** START OF Exercise input **

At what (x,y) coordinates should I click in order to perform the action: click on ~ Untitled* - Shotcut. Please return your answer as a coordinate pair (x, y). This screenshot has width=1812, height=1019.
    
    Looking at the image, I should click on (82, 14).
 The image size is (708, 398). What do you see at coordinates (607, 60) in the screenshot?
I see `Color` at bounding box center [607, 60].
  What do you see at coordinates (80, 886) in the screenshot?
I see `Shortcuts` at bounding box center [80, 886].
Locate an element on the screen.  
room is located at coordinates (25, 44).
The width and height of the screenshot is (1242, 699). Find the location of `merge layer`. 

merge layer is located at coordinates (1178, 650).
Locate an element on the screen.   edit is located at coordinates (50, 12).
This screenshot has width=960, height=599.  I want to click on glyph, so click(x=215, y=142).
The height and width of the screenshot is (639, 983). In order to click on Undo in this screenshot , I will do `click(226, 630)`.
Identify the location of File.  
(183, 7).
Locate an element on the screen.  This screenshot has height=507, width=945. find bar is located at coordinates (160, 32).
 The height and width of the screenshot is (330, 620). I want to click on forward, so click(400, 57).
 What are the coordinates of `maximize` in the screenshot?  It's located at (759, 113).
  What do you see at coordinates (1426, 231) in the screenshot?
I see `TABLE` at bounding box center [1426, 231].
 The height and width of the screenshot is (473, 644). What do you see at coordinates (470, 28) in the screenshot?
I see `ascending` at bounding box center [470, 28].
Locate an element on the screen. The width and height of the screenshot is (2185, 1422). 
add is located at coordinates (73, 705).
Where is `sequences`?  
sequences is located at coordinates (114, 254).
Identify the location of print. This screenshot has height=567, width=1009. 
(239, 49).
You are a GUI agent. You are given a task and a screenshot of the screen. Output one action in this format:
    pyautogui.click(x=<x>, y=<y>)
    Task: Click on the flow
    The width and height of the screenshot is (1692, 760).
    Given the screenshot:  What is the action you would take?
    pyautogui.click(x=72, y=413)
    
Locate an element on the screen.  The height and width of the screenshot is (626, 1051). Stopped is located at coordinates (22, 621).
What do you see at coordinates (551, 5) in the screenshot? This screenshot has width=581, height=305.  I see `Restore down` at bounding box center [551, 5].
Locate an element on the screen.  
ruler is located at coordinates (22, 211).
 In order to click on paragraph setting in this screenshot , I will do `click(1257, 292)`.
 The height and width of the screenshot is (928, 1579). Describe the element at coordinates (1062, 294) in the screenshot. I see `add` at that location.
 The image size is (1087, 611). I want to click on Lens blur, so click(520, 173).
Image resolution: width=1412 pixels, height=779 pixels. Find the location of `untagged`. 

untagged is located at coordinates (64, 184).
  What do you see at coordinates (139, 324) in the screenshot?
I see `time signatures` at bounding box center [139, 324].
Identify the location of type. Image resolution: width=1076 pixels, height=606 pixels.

** END OF Exercise input **

Copy out every one of the entries above word for word.

At what (x,y) coordinates should I click in order to perform the action: click on ~ Untitled* - Shotcut. Please return your answer as a coordinate pair (x, y). This screenshot has width=1812, height=1019.
    
    Looking at the image, I should click on (82, 14).
 The image size is (708, 398). What do you see at coordinates (607, 60) in the screenshot?
I see `Color` at bounding box center [607, 60].
  What do you see at coordinates (80, 886) in the screenshot?
I see `Shortcuts` at bounding box center [80, 886].
Locate an element on the screen.  
room is located at coordinates (25, 44).
The width and height of the screenshot is (1242, 699). Find the location of `merge layer`. 

merge layer is located at coordinates (1178, 650).
Locate an element on the screen.   edit is located at coordinates (50, 12).
This screenshot has width=960, height=599.  I want to click on glyph, so click(x=215, y=142).
The height and width of the screenshot is (639, 983). In order to click on Undo in this screenshot , I will do `click(226, 630)`.
Identify the location of File.  
(183, 7).
Locate an element on the screen.  This screenshot has height=507, width=945. find bar is located at coordinates (160, 32).
 The height and width of the screenshot is (330, 620). I want to click on forward, so click(400, 57).
 What are the coordinates of `maximize` in the screenshot?  It's located at (759, 113).
  What do you see at coordinates (1426, 231) in the screenshot?
I see `TABLE` at bounding box center [1426, 231].
 The height and width of the screenshot is (473, 644). What do you see at coordinates (470, 28) in the screenshot?
I see `ascending` at bounding box center [470, 28].
Locate an element on the screen. The width and height of the screenshot is (2185, 1422). 
add is located at coordinates (73, 705).
Where is `sequences`?  
sequences is located at coordinates (114, 254).
Identify the location of print. This screenshot has height=567, width=1009. 
(239, 49).
You are a GUI agent. You are given a task and a screenshot of the screen. Output one action in this format:
    pyautogui.click(x=<x>, y=<y>)
    Task: Click on the flow
    The width and height of the screenshot is (1692, 760).
    Given the screenshot:  What is the action you would take?
    pyautogui.click(x=72, y=413)
    
Locate an element on the screen.  The height and width of the screenshot is (626, 1051). Stopped is located at coordinates (22, 621).
What do you see at coordinates (551, 5) in the screenshot? This screenshot has width=581, height=305.  I see `Restore down` at bounding box center [551, 5].
Locate an element on the screen.  
ruler is located at coordinates (22, 211).
 In order to click on paragraph setting in this screenshot , I will do `click(1257, 292)`.
 The height and width of the screenshot is (928, 1579). Describe the element at coordinates (1062, 294) in the screenshot. I see `add` at that location.
 The image size is (1087, 611). I want to click on Lens blur, so click(520, 173).
Image resolution: width=1412 pixels, height=779 pixels. Find the location of `untagged`. 

untagged is located at coordinates (64, 184).
  What do you see at coordinates (139, 324) in the screenshot?
I see `time signatures` at bounding box center [139, 324].
Identify the location of type. Image resolution: width=1076 pixels, height=606 pixels.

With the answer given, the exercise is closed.